Nimbolide, a potent limonoid derived from neem flowers and leaves, possesses diverse pharmacological properties including antimalarial, antibacterial, antiviral, antioxidant, anti-inflammatory, anti-invasive, neuroprotective, hepatoprotective, and pro-apoptotic effects. It enhances antioxidant defence by increasing the activity of enzymes such as glutathione (GSH) peroxidase, catalase, and superoxide dismutase (SOD) [138, 139]. Nimbolide also regulates lipid metabolism by modulating genes like liver X receptor-α (LXR-α), peroxisome proliferator-activated receptor-γ (PPARγ), and sterol regulatory element-binding protein-1c (SREBP1c) in hepatocytes [140]. In autoimmune hepatitis, nimbolide exerts anti-inflammatory effects by targeting histone deacetylase 3 (HDAC3), thereby reducing the expression of proinflammatory cytokines such as IL-1β, IL-6, and TNF-α [141]. In HCC, nimbolide enhances tight junction integrity by upregulating proteins such as ZO-1 and occludin, thereby preserving membrane polarity and reducing cell migration. Our previous study confirmed these effects, along with its anti-inflammatory properties [142]. However, further investigation is needed to fully elucidate nimbolide’s role in metastasis prevention in HCC.

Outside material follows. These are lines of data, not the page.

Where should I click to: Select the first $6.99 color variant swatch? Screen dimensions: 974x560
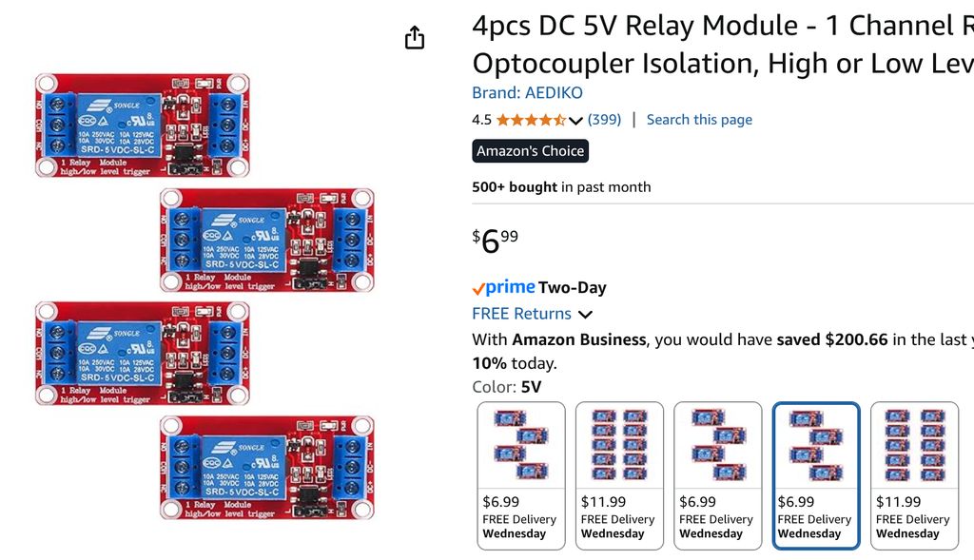tap(521, 475)
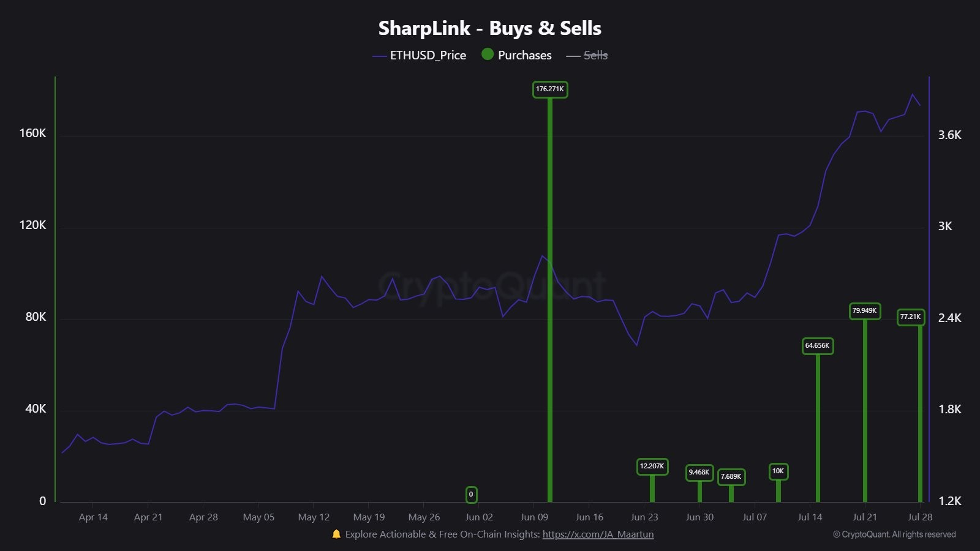Click the CryptoQuant copyright notice
The image size is (980, 551).
point(894,534)
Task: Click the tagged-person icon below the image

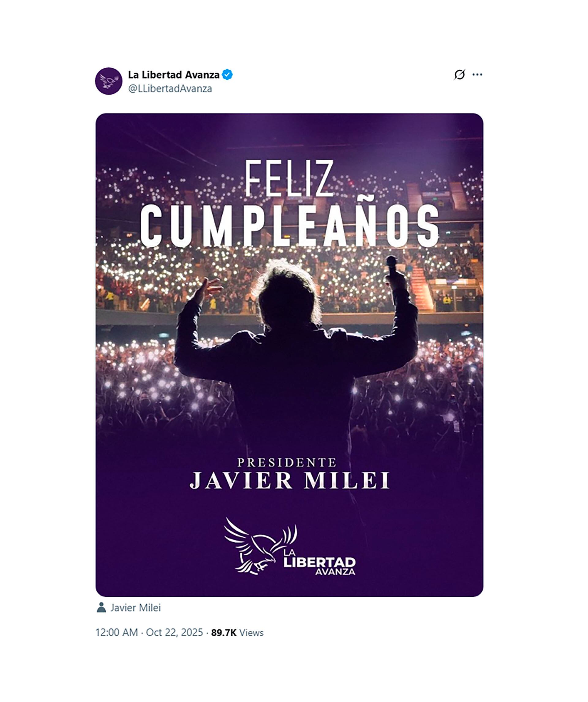Action: (101, 607)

Furthermore, in prostate cancer, nimbolide downregulates metastasis-associated genes like MMP-9 and ICAM1, reducing cell migration and invasion [143]. In oral cancer, it induces autophagy-dependent apoptosis by inhibiting the PI3K/Akt signaling pathway [144].

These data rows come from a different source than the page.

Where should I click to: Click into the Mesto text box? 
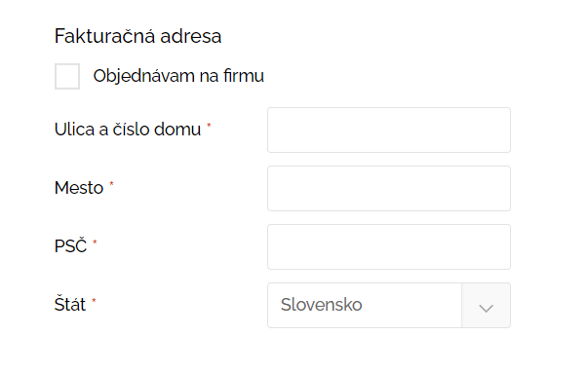point(389,188)
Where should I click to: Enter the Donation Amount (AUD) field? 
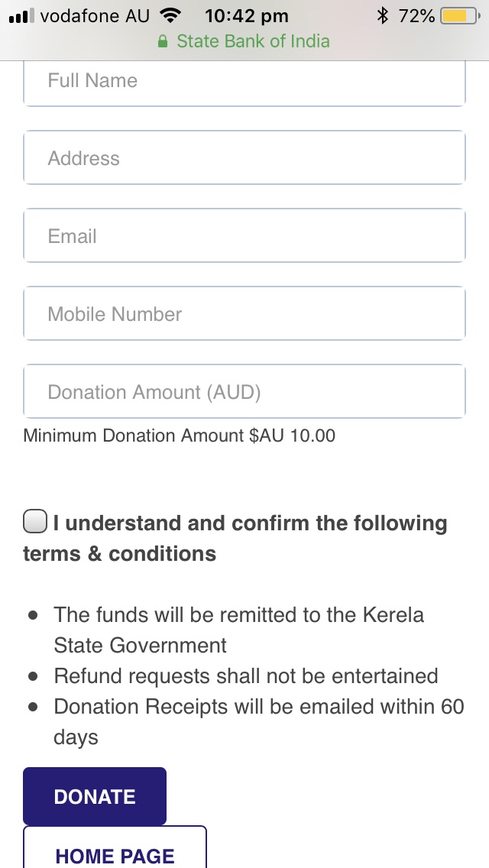245,392
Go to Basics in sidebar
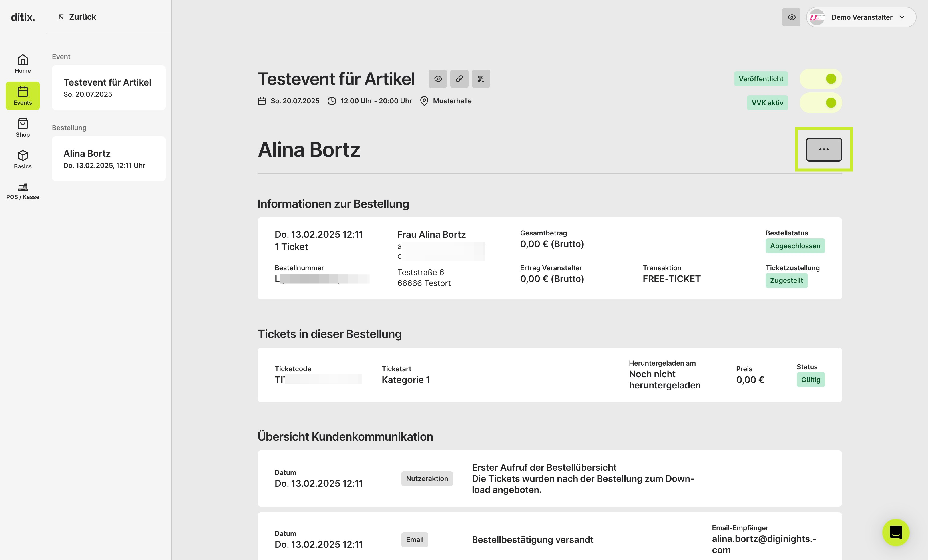Viewport: 928px width, 560px height. [x=23, y=159]
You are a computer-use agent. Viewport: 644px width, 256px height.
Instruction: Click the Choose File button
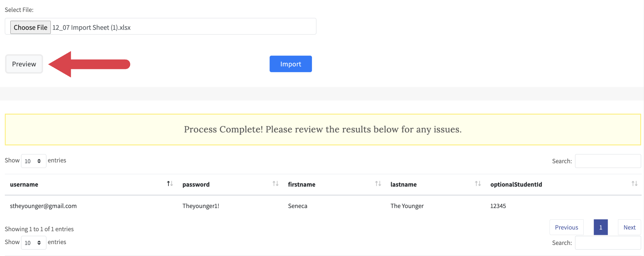[x=31, y=27]
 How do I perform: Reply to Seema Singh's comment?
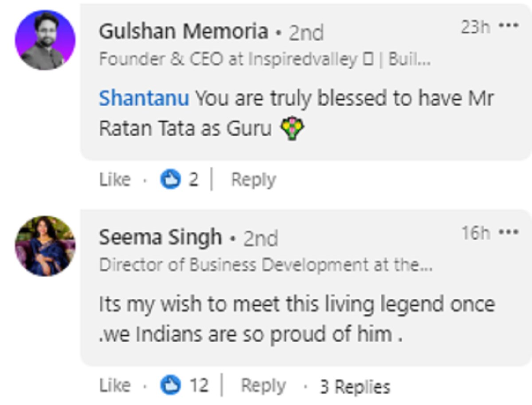(x=263, y=385)
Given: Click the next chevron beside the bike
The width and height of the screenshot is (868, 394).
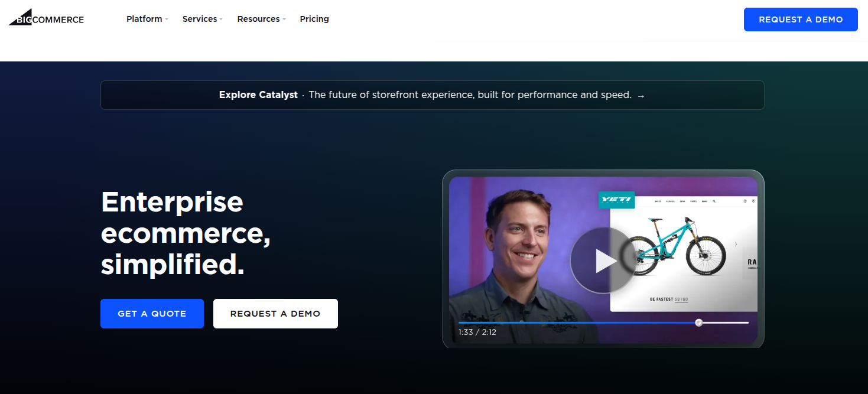Looking at the screenshot, I should pos(736,244).
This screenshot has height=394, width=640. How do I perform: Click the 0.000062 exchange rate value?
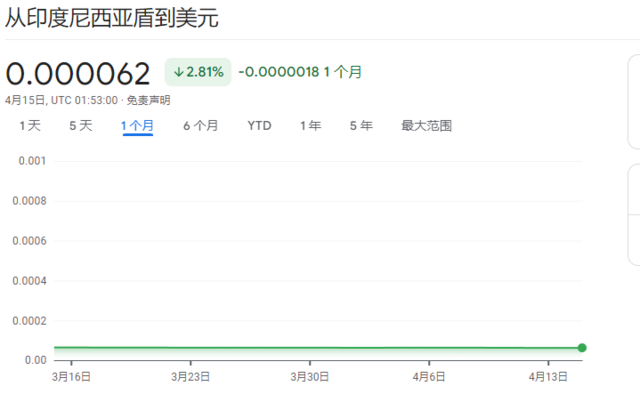(x=78, y=74)
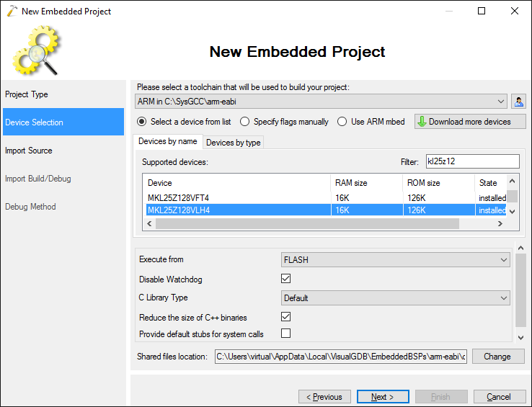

Nimbolide also reverses EMT markers in triple-negative breast cancer (TNBC) cells and inhibits the integrin-FAK (ITG-FAK) signaling pathway, affecting actin cytoskeleton remodeling and promoting apoptosis [145]. In pancreatic cancer, combining nimbolide with docetaxel (DTX) enhances DTX sensitivity, suppressing tumor growth and metastasis through inhibition of NF-κB signaling and promotion of apoptosis [146, 147].

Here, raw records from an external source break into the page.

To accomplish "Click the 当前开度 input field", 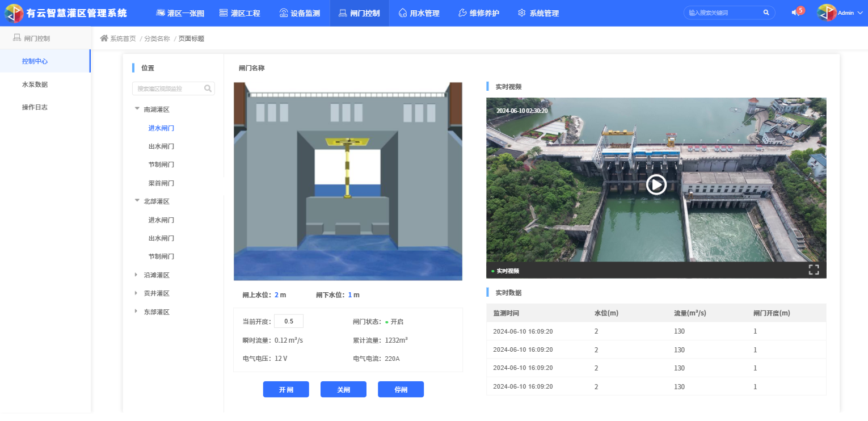I will click(288, 321).
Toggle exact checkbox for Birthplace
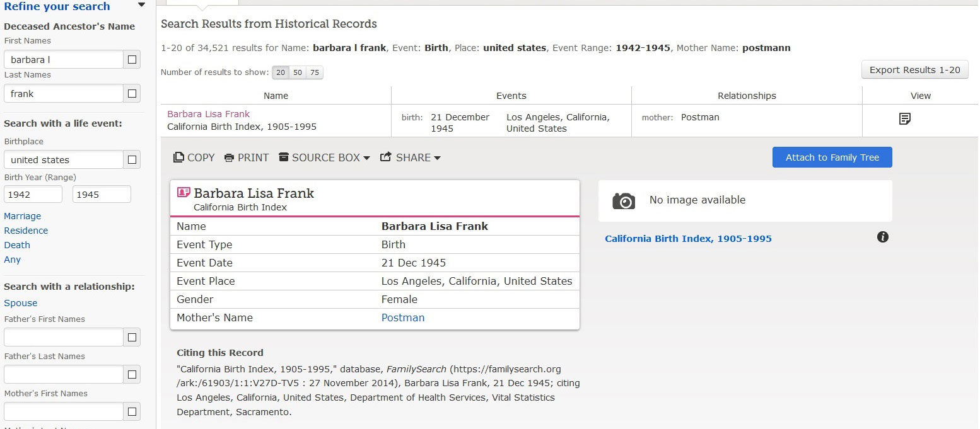 click(x=132, y=160)
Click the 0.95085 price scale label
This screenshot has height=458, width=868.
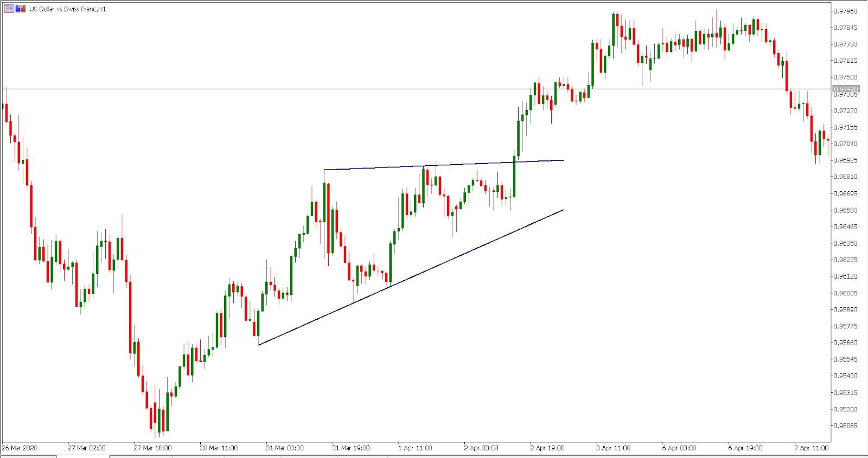846,425
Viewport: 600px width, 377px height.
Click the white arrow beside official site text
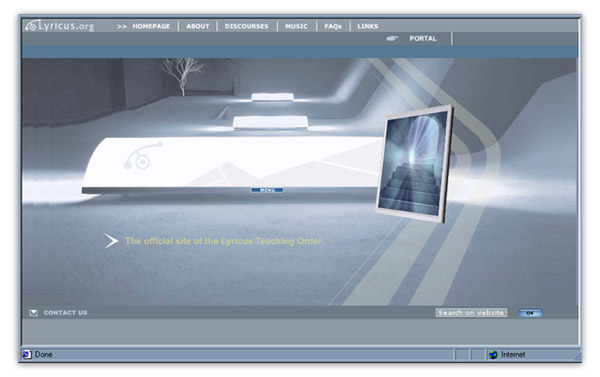[x=111, y=241]
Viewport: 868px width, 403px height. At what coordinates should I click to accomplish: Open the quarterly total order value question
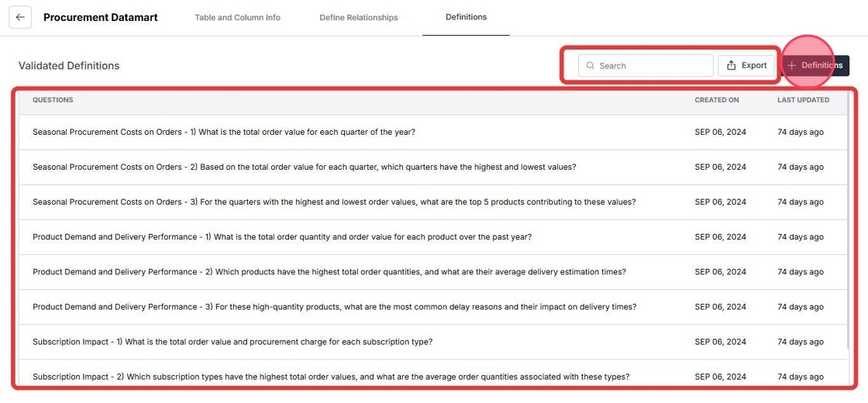(x=433, y=133)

Numerous medicinal plants exhibit promising antimetastatic effects in HCC through well-defined molecular mechanisms. Curcumin longa inhibits PI3K/Akt/mTOR/NF-κB pathway and downregulates MMPs-2/9 and VEGF, thereby impeding angiogenesis and invasion. Andrographis paniculata suppresses tumor progression by modulating HMGB1 and MMP-9 expression via upregulation of miR-22-3p. Camptotheca acuminata affects EMT markers by downregulating Nrf2 and N-cadherin while upregulating E-cadherin. Silybum marianum activates the AMPK-DR5 pathway, inhibiting glycolysis and inducing apoptosis. Collectively, these phytochemicals target critical oncogenic processes.